[TASK REQUIREMENTS] Reproduce the rows below line for line, without changing anything.
━━ SUPPLIED RECORDS
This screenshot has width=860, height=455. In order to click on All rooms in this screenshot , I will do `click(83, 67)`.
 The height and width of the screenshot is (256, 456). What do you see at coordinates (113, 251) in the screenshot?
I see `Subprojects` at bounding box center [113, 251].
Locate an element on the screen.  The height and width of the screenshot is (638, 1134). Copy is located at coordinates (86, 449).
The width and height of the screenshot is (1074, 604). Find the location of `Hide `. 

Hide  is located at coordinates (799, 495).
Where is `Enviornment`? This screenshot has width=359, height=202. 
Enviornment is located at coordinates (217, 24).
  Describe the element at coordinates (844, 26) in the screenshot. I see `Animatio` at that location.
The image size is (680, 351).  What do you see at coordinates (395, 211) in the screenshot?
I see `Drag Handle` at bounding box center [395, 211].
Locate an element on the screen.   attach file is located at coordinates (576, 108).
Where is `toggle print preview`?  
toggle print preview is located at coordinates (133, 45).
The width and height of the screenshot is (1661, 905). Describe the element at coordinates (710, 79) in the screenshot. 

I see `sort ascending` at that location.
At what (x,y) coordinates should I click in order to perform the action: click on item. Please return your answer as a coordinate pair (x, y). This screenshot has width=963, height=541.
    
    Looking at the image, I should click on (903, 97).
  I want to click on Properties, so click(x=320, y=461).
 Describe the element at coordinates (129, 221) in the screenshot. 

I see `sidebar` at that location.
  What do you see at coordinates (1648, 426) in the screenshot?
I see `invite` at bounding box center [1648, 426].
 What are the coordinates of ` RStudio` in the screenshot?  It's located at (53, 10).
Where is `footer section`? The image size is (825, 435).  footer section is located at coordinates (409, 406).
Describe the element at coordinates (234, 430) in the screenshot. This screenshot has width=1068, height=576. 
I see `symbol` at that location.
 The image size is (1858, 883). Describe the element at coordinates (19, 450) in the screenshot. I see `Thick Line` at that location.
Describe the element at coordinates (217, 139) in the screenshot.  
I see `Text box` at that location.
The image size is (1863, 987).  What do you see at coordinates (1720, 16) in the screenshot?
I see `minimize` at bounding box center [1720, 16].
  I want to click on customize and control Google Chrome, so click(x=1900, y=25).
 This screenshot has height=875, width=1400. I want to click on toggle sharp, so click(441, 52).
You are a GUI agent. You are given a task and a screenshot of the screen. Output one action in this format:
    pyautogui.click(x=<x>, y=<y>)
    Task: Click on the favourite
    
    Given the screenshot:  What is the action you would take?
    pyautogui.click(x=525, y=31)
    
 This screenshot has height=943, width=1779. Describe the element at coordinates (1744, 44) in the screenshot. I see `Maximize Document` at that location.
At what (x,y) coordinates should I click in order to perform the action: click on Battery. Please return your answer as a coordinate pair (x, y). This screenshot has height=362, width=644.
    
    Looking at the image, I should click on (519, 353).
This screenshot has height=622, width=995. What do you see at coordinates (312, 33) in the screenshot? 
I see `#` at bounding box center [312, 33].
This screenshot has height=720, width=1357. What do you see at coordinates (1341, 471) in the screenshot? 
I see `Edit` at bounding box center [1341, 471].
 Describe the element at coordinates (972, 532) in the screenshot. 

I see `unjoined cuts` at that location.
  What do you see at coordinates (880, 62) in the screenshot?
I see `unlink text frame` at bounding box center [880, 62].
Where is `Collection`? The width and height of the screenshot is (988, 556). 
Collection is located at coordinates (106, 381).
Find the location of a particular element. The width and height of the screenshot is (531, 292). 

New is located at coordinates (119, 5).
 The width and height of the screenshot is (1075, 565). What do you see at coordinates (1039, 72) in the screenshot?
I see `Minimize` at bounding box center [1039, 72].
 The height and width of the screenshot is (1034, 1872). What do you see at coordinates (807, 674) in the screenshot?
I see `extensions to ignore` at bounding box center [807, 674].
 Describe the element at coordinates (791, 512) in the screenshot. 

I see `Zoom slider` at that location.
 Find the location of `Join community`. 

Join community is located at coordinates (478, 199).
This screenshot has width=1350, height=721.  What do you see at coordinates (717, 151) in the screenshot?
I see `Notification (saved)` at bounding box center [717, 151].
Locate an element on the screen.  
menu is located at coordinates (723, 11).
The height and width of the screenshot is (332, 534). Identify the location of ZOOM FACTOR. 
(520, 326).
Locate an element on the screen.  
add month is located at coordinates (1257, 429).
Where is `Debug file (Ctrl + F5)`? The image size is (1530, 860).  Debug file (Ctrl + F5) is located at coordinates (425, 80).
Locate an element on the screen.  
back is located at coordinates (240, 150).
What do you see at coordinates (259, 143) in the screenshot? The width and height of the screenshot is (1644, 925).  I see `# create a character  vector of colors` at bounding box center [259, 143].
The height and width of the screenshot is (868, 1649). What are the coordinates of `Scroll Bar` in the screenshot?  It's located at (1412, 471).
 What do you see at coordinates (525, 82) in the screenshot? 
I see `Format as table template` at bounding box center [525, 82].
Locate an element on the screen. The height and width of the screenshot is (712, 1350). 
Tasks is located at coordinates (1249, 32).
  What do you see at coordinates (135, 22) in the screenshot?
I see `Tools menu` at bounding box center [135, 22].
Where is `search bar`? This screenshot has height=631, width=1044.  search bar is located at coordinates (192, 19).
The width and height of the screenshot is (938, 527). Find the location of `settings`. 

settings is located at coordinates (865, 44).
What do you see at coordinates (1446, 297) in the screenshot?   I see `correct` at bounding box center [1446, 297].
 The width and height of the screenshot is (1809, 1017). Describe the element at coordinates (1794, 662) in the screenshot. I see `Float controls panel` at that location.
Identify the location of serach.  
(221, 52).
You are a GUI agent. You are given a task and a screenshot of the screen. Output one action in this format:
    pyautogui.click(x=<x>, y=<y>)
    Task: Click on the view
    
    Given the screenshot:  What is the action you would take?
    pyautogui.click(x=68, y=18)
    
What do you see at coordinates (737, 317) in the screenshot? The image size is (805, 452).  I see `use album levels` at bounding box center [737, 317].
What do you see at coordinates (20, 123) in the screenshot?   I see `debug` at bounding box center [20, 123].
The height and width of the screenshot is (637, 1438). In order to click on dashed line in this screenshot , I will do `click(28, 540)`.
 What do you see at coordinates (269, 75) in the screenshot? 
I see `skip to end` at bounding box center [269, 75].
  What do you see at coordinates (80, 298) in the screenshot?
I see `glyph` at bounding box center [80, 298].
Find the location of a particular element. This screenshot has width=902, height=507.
━━━━
[TASK ANSWER]
This screenshot has width=860, height=455. In order to click on All rooms in this screenshot , I will do `click(83, 67)`.
 The height and width of the screenshot is (256, 456). What do you see at coordinates (113, 251) in the screenshot?
I see `Subprojects` at bounding box center [113, 251].
Locate an element on the screen.  The height and width of the screenshot is (638, 1134). Copy is located at coordinates (86, 449).
The width and height of the screenshot is (1074, 604). Find the location of `Hide `. 

Hide  is located at coordinates (799, 495).
Where is `Enviornment`? This screenshot has width=359, height=202. 
Enviornment is located at coordinates (217, 24).
  Describe the element at coordinates (844, 26) in the screenshot. I see `Animatio` at that location.
The image size is (680, 351).  What do you see at coordinates (395, 211) in the screenshot?
I see `Drag Handle` at bounding box center [395, 211].
Locate an element on the screen.   attach file is located at coordinates (576, 108).
Where is `toggle print preview`?  
toggle print preview is located at coordinates (133, 45).
The width and height of the screenshot is (1661, 905). Describe the element at coordinates (710, 79) in the screenshot. 

I see `sort ascending` at that location.
At what (x,y) coordinates should I click in order to perform the action: click on item. Please return your answer as a coordinate pair (x, y). This screenshot has width=963, height=541.
    
    Looking at the image, I should click on (903, 97).
  I want to click on Properties, so click(x=320, y=461).
 Describe the element at coordinates (129, 221) in the screenshot. 

I see `sidebar` at that location.
  What do you see at coordinates (1648, 426) in the screenshot?
I see `invite` at bounding box center [1648, 426].
 What are the coordinates of ` RStudio` in the screenshot?  It's located at (53, 10).
Where is `footer section`? The image size is (825, 435).  footer section is located at coordinates (409, 406).
Describe the element at coordinates (234, 430) in the screenshot. This screenshot has width=1068, height=576. 
I see `symbol` at that location.
 The image size is (1858, 883). Describe the element at coordinates (19, 450) in the screenshot. I see `Thick Line` at that location.
Describe the element at coordinates (217, 139) in the screenshot.  
I see `Text box` at that location.
The image size is (1863, 987).  What do you see at coordinates (1720, 16) in the screenshot?
I see `minimize` at bounding box center [1720, 16].
  I want to click on customize and control Google Chrome, so click(x=1900, y=25).
 This screenshot has height=875, width=1400. I want to click on toggle sharp, so click(441, 52).
You are a GUI agent. You are given a task and a screenshot of the screen. Output one action in this format:
    pyautogui.click(x=<x>, y=<y>)
    Task: Click on the favourite
    
    Given the screenshot:  What is the action you would take?
    pyautogui.click(x=525, y=31)
    
 This screenshot has height=943, width=1779. Describe the element at coordinates (1744, 44) in the screenshot. I see `Maximize Document` at that location.
At what (x,y) coordinates should I click in order to perform the action: click on Battery. Please return your answer as a coordinate pair (x, y). This screenshot has height=362, width=644.
    
    Looking at the image, I should click on (519, 353).
This screenshot has height=622, width=995. What do you see at coordinates (312, 33) in the screenshot? 
I see `#` at bounding box center [312, 33].
This screenshot has height=720, width=1357. What do you see at coordinates (1341, 471) in the screenshot? 
I see `Edit` at bounding box center [1341, 471].
 Describe the element at coordinates (972, 532) in the screenshot. 

I see `unjoined cuts` at that location.
  What do you see at coordinates (880, 62) in the screenshot?
I see `unlink text frame` at bounding box center [880, 62].
Where is `Collection`? The width and height of the screenshot is (988, 556). 
Collection is located at coordinates (106, 381).
Find the location of a particular element. The width and height of the screenshot is (531, 292). 

New is located at coordinates (119, 5).
 The width and height of the screenshot is (1075, 565). What do you see at coordinates (1039, 72) in the screenshot?
I see `Minimize` at bounding box center [1039, 72].
 The height and width of the screenshot is (1034, 1872). What do you see at coordinates (807, 674) in the screenshot?
I see `extensions to ignore` at bounding box center [807, 674].
 Describe the element at coordinates (791, 512) in the screenshot. 

I see `Zoom slider` at that location.
 Find the location of `Join community`. 

Join community is located at coordinates (478, 199).
This screenshot has width=1350, height=721.  What do you see at coordinates (717, 151) in the screenshot?
I see `Notification (saved)` at bounding box center [717, 151].
Locate an element on the screen.  
menu is located at coordinates (723, 11).
The height and width of the screenshot is (332, 534). Identify the location of ZOOM FACTOR. 
(520, 326).
Locate an element on the screen.  
add month is located at coordinates (1257, 429).
Where is `Debug file (Ctrl + F5)`? The image size is (1530, 860).  Debug file (Ctrl + F5) is located at coordinates (425, 80).
Locate an element on the screen.  
back is located at coordinates (240, 150).
What do you see at coordinates (259, 143) in the screenshot? The width and height of the screenshot is (1644, 925).  I see `# create a character  vector of colors` at bounding box center [259, 143].
The height and width of the screenshot is (868, 1649). What are the coordinates of `Scroll Bar` in the screenshot?  It's located at (1412, 471).
 What do you see at coordinates (525, 82) in the screenshot? 
I see `Format as table template` at bounding box center [525, 82].
Locate an element on the screen. The height and width of the screenshot is (712, 1350). 
Tasks is located at coordinates (1249, 32).
  What do you see at coordinates (135, 22) in the screenshot?
I see `Tools menu` at bounding box center [135, 22].
Where is `search bar`? This screenshot has height=631, width=1044.  search bar is located at coordinates (192, 19).
The width and height of the screenshot is (938, 527). Find the location of `settings`. 

settings is located at coordinates (865, 44).
What do you see at coordinates (1446, 297) in the screenshot?   I see `correct` at bounding box center [1446, 297].
 The width and height of the screenshot is (1809, 1017). Describe the element at coordinates (1794, 662) in the screenshot. I see `Float controls panel` at that location.
Identify the location of serach.  
(221, 52).
You are a GUI agent. You are given a task and a screenshot of the screen. Output one action in this format:
    pyautogui.click(x=<x>, y=<y>)
    Task: Click on the view
    
    Given the screenshot:  What is the action you would take?
    pyautogui.click(x=68, y=18)
    
What do you see at coordinates (737, 317) in the screenshot? The image size is (805, 452).  I see `use album levels` at bounding box center [737, 317].
What do you see at coordinates (20, 123) in the screenshot?   I see `debug` at bounding box center [20, 123].
The height and width of the screenshot is (637, 1438). In order to click on dashed line in this screenshot , I will do `click(28, 540)`.
 What do you see at coordinates (269, 75) in the screenshot? 
I see `skip to end` at bounding box center [269, 75].
  What do you see at coordinates (80, 298) in the screenshot?
I see `glyph` at bounding box center [80, 298].
Find the location of a particular element. This screenshot has width=902, height=507.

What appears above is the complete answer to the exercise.